9. The method as claimed in claim 7, further comprising triggering an update of said first exploration/exploitation balancing rule with the training engine when the first convergence condition is met to stop exploration.

10. The method as claimed in claim 7, further comprising, in a second reinforcement learning mode:

with the machine learning management service, providing configuration information to at least the data collection engine and the training engine,

with the reinforcement learning agent, providing training data samples to the data collection engine, a training data sample comprising:

a current state Si of the environment,

an action Ai chosen with the reinforcement learning agent depending on state-action values stored in the table, and following a second exploration/exploitation balancing rule provided with the machine learning management service as part of the configuration information,

a next step Si+1 observed in response to applying the chosen action to the environment, and

a reward Ri from the environment for the action applied,

with the data collection engine, storing the training data samples obtained from the reinforcement learning agent,

with the training engine, checking a second convergence condition provided with the machine learning management service as part of the configuration information, and in the absence of convergence computing state-action values from the training data samples {Si, Ai, Ri, Si+1} for a plurality of training data samples obtained from the data collection engine, and updating the table with the computed state-action values, wherein a given state-action value is computed for a given training data sample {Si, Ai, Ri, Si+1} as a function of an expected cumulative reward achievable with applying the given action Ai to the given current state Si while taking into account the given reward Ri and the given next state Si+1.
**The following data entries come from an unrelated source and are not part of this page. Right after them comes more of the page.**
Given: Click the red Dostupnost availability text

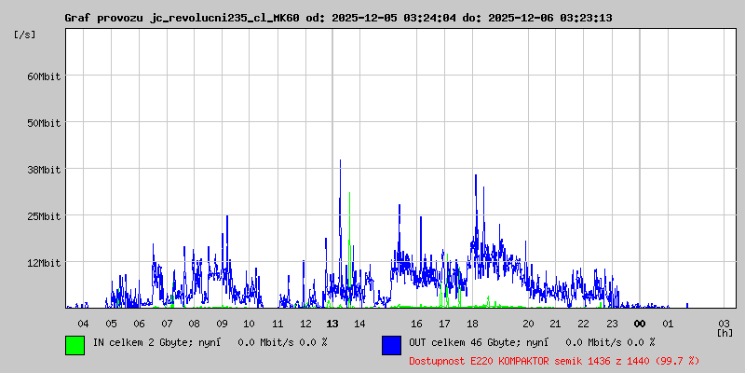Looking at the screenshot, I should click(554, 360).
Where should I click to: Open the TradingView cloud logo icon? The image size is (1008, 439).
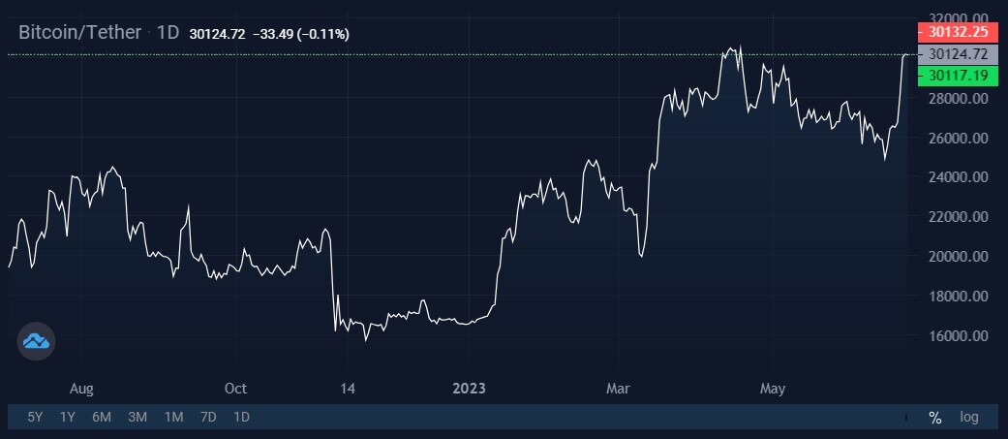point(36,341)
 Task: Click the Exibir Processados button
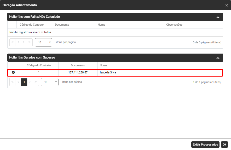coord(205,145)
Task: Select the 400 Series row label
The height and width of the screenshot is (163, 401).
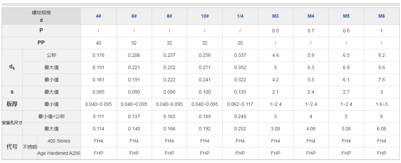Action: coord(59,141)
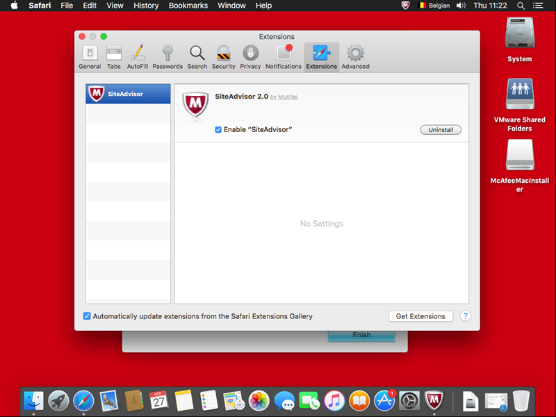Click the Get Extensions button
This screenshot has width=556, height=417.
click(420, 316)
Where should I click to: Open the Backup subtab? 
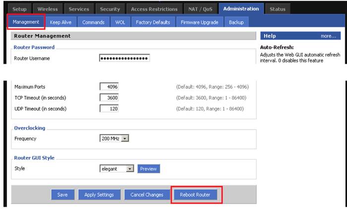(x=236, y=22)
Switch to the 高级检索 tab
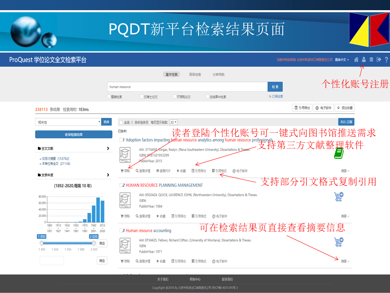 click(195, 74)
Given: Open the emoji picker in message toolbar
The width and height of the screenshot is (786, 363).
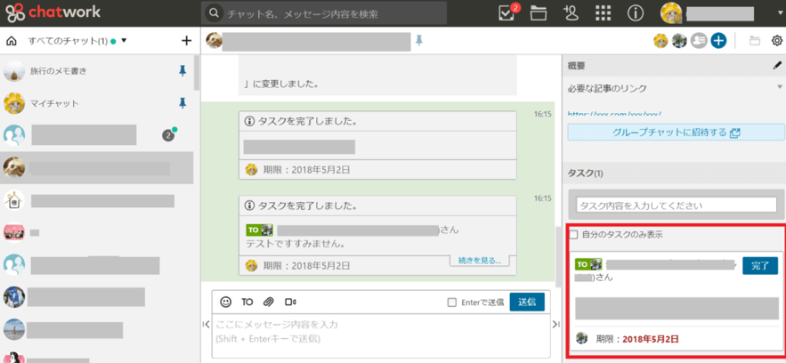Looking at the screenshot, I should click(225, 303).
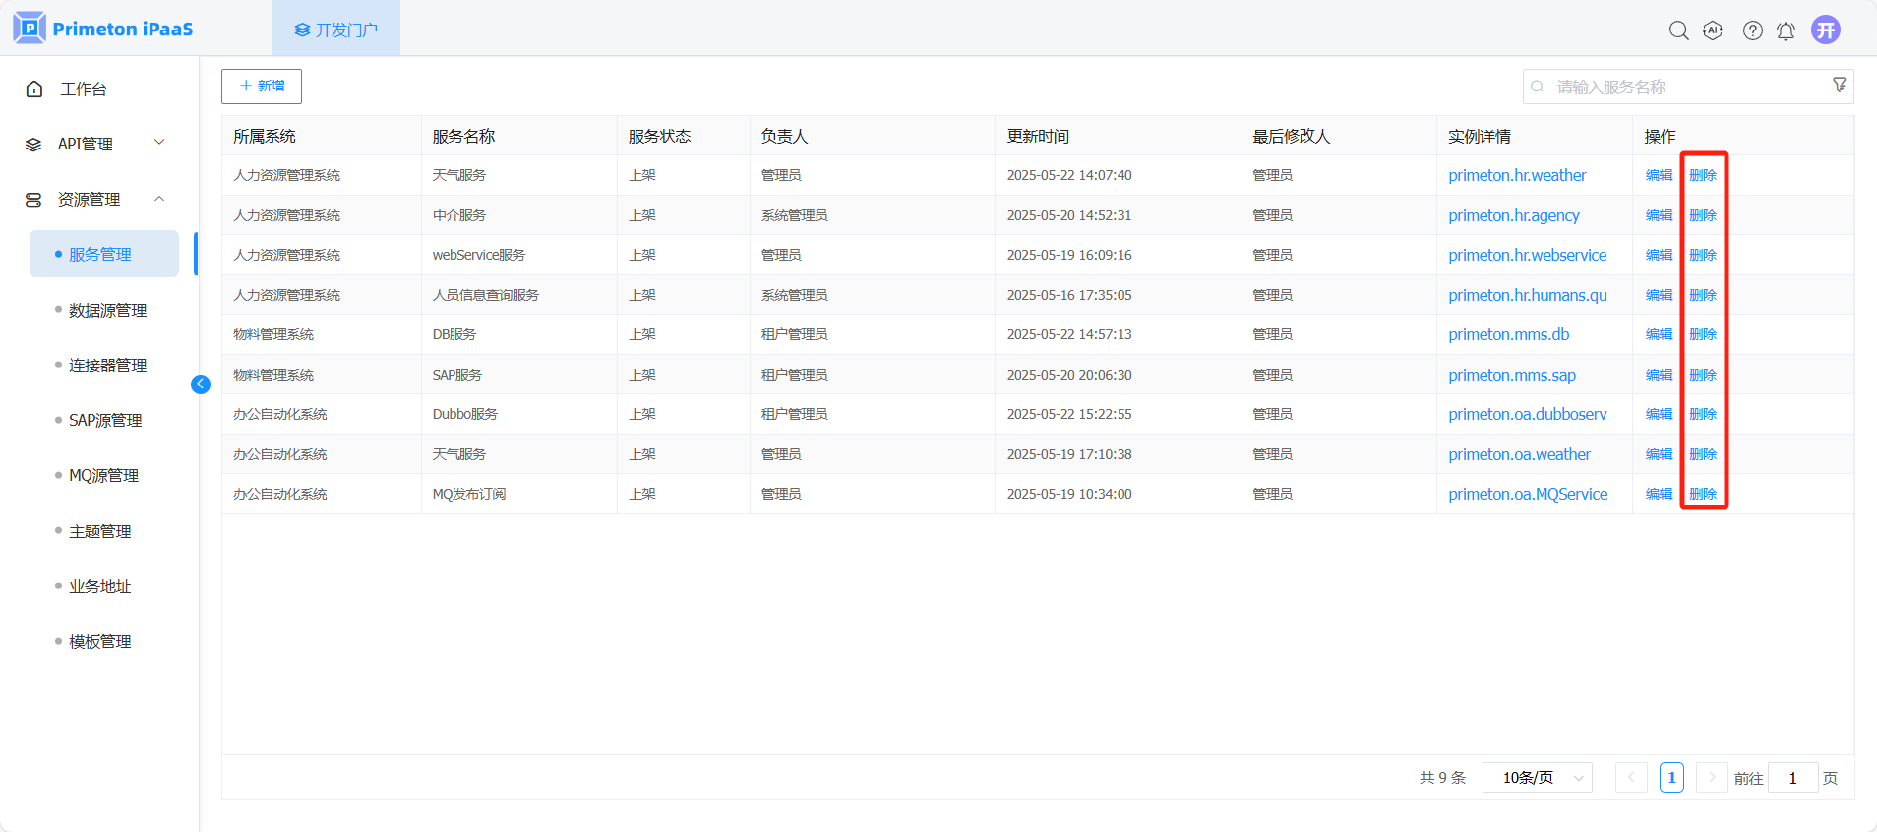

11. The method as claimed in claim 7, further comprising providing a training triggering condition with the machine learning management service to the training engine and, obtaining training data samples with the training engine from the data collection engine when the training triggering condition is met.

12. The method as claimed in claim 10, further comprising triggering an update of the second exploration/exploitation balancing rule with the training engine when the first convergence condition is met to stop exploration.

13. The apparatus as claimed in claim 1, wherein the apparatus is a base station of a radio access network.

14. A non-transitory program storage device readable with an apparatus tangibly embodying a program of instructions executable with the apparatus to cause the apparatus to execute the steps of the method claimed in claim 7.